Thursday, January 26, 2006
What Would Tolstoy Think?
Image site here.
You probably don't care, but the title's my warning that this will be another litcentric post.
First, I must say if you care about such things, the Publisher's Lunch Deluxe online daily newsletter is almost worth the price of subscription to Publisher's Marketplace, itself a trove of business and trend info for the wheedling aspirant. However, because you likely do not subscribe, but I wish to rant about highlighted subjects, here are some hot links they served up today.
1) This is a great listing of booksellers who blog, along with other fine litblogs which included Chekhov's Mistress, one of the online homes of the intimidatingly productive Bud Parr, the progenitor of the MetaxuCafe metablog to which I contribute such humble offerings as I may. Congrats on the great mention, Bud, and may it drive up Metaxu membership. And don't you forget, non-Bud readers, participating in MetaxuCafe discussion forums makes you sexier.
2) Oprah's changed her mind about the importance of truth, or at least her stand when it comes to James Frey. I understand that on today's TV show she gave him a good "grilling" and vented onto him her own heretofore unexpressed feelings of being "duped." I wish it didn't sound so hypocritical and reactive to me; I wish supporting truth in labeling had been a quick, automatic decision; and I wish that Oprah, as she so often does, wasn't claiming this latest decision sprang from her evolving, changeable "feelings," as I suspect that's the briary path that led to this fever swamp in the first place.
3) As people start remembering memoir "issues" that they previously ignored, another scrivener celebre' is being called into question. Navahoax, a long, but worthwhile article in the L.A. Weekly is about the writer calling himself Nasdijj (a non-existent Navajo word) who's written several wrenching "true stories" based on his life as a damaged child of an alcoholic, broken home and incest who grew up to nurture multiple, fatally ill children. This combination surely strikes every chord of horror and tragedy, but is this person really a former S/M leatherman, gay erotica writer with less Indian blood than I have? Sherman Alexie, a well-known Indian activist and writer of an unusual mystery novel that I liked, joins Indian scholars and other tribal members who've been saying for years that Nasdijj appropriated his identity and makes numerous mistakes in portrayal. Bonus in this article is another swipe at the heinous Ward Churchill who has taken the same fraudulent stand for his scholarship that Nasdijj appears to have done in his memoirs.

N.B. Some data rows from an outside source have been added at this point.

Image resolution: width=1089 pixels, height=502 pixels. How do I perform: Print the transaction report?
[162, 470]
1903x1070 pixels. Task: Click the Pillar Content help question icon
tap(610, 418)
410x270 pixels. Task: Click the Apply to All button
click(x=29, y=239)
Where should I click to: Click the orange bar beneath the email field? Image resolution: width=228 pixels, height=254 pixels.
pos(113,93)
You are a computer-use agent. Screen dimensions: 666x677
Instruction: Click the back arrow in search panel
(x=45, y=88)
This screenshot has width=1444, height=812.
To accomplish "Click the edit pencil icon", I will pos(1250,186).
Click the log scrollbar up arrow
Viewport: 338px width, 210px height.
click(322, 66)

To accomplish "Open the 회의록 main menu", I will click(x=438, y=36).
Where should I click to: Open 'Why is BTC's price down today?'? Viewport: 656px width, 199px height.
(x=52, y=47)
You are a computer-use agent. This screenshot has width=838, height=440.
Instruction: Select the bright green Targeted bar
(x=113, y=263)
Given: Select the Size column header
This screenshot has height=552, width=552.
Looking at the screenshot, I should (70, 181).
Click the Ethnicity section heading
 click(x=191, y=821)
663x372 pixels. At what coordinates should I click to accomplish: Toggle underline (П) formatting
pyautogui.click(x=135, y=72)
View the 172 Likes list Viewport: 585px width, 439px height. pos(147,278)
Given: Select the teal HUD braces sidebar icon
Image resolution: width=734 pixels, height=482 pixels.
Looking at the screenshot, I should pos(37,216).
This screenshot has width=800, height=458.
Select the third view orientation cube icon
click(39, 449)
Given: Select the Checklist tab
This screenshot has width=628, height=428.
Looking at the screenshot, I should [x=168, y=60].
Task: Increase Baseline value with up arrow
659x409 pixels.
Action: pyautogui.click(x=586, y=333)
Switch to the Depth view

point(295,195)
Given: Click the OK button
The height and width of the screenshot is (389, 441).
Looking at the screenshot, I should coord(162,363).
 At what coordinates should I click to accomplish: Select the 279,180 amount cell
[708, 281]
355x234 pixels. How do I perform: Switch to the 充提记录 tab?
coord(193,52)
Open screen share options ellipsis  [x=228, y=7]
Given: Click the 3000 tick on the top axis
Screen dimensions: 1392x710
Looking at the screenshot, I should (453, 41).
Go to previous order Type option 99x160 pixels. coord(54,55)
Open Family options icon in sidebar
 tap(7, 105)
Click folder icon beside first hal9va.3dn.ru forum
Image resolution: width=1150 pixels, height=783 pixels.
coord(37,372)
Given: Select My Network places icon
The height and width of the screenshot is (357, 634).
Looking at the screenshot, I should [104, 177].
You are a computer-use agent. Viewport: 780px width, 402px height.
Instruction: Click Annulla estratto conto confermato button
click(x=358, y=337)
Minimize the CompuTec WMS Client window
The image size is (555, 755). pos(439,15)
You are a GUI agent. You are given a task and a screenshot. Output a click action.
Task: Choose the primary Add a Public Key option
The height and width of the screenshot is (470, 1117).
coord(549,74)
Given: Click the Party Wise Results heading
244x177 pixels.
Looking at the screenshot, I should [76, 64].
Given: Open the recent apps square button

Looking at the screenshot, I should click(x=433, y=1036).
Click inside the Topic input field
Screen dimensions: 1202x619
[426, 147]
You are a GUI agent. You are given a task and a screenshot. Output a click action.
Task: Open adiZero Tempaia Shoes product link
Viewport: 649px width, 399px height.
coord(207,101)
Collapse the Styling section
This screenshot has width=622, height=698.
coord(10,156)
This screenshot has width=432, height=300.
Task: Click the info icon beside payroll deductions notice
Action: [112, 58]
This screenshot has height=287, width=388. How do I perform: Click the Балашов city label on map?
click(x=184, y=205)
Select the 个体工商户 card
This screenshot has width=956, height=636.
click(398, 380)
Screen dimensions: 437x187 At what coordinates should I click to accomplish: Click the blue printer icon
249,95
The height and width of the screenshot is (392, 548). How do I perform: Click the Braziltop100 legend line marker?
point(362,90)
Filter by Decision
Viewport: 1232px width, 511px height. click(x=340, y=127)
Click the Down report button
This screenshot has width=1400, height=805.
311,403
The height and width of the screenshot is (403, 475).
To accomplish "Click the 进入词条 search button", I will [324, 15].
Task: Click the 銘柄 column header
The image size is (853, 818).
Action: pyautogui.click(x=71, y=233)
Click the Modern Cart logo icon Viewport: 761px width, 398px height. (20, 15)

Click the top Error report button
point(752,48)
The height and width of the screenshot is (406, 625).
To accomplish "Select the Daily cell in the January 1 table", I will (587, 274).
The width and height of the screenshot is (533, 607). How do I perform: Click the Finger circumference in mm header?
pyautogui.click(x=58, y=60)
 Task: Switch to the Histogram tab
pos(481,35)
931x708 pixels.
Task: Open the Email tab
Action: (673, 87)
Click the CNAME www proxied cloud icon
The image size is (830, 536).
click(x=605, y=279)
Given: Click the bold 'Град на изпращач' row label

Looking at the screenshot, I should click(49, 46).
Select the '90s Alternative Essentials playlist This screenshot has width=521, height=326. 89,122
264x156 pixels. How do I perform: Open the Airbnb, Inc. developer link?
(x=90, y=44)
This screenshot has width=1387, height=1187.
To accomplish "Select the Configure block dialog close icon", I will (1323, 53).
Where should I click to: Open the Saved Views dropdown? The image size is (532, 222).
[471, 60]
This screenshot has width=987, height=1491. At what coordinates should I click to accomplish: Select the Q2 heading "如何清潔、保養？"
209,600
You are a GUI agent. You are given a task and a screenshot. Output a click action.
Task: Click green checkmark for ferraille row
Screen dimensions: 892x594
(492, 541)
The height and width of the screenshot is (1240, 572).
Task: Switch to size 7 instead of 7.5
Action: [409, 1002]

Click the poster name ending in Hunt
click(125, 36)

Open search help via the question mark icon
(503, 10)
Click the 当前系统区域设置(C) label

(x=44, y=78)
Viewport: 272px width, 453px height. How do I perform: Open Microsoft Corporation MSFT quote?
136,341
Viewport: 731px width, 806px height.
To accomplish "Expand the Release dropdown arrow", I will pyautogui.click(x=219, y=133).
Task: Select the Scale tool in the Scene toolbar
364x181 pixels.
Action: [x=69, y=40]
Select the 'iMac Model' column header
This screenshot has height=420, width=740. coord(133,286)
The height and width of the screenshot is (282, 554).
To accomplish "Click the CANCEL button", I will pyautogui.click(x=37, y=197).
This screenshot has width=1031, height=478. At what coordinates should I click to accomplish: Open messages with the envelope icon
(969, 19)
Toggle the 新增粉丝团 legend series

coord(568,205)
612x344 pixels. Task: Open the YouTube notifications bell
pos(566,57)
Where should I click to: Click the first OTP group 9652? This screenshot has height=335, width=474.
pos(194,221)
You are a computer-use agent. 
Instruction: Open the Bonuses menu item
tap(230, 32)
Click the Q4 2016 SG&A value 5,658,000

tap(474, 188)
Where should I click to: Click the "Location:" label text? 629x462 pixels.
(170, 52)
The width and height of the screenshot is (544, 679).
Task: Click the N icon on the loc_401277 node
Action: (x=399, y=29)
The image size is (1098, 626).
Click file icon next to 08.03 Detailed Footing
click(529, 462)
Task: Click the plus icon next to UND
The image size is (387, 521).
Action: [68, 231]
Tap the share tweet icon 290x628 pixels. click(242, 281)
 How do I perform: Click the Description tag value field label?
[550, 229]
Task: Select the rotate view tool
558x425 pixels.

“For some reason people lose their sense of discernment when it comes to Indians,” says activist and Indian Country Today columnist Suzan Shown-Harjo...“If I go to Italy and say, ‘I think the world of you people. I speak a little Italian, I love spaghetti, so I’m going to be voting in your next election. Give me preference as an Italian citizen as opposed to non-citizens. Give me a job. Give me grant money. And maybe I’m going to carry on your diplomatic relations with other nations,’ people would lock me up. But that’s what happens. The people that step into our world don’t do so in a respectful way. They rush right in and say ‘I’m your leader, I’m the articulator of your culture.’”
4) I happen to think there's honor in writing fiction, in unapologetically crafting a story that serves an artistic or entertaining purpose or both, and that the skills of mimicry that great authors evince are worthy of praise not concealment, not more shameful than having a truly fu**ed-up life. Tolstoy's own experiences in living were just the starting points for his fiction.
My articles of faith are these, and they're both examplified beautifully byLeo Tolstoy's short story, The Death of Ivan Ilyich. (Don't let the 12 chapters dissuade you. They're extremely short. )
- First, the constant pile-on of more and worse horrors isn't necessary for stories to be gripping. In fact, it diminishes the inherent power of reality and leads to jaded, fatigued readers. Even a prosaic, boring life can be made compelling and rich by a great fiction writer.
- Second, writing this tale, Tolstoy was neither deathly ill nor deceased (obviously), yet his account of Ivan Ilyich's death is one of the most poignant and even realistic I can imagine. If a writer must experience a thing in order to be allowed to write about it, what are the gifts of observation, empathy, and imagination worth?